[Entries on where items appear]
○ ○ ○ ○
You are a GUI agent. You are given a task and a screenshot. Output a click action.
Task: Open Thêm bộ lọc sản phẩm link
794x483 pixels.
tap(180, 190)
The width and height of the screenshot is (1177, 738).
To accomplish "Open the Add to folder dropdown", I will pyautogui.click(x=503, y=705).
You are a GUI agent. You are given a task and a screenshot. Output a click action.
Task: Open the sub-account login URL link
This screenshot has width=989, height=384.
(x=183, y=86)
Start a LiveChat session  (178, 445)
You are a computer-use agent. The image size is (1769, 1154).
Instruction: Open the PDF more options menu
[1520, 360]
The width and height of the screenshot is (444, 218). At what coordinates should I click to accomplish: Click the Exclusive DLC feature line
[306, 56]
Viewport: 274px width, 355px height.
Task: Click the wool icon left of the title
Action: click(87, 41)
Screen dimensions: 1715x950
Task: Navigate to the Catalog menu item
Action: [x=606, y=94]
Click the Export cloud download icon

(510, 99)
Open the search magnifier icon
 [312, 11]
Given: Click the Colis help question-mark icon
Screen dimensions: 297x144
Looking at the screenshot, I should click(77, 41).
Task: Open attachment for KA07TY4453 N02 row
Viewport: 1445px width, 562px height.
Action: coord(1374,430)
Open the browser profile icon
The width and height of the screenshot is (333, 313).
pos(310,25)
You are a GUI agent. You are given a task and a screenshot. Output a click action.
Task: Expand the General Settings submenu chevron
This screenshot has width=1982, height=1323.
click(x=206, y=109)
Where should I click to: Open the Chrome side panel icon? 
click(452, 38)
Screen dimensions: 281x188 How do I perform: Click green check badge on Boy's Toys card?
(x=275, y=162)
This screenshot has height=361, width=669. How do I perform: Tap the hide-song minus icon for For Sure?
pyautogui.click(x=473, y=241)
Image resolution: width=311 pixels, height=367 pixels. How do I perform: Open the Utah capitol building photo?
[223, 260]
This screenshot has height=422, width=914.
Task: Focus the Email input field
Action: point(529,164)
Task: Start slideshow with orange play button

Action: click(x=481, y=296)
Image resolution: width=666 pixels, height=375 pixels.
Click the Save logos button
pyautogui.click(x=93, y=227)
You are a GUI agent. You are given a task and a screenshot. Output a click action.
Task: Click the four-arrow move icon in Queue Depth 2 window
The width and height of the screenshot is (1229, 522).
○ ○ ○ ○
[WRITTEN INSTRUCTION]:
Find each line in the items above that contains the word "Viewport" and copy those lines.

[FINISHED TASK]:
Viewport: 274px width, 355px height.
Viewport: 1445px width, 562px height.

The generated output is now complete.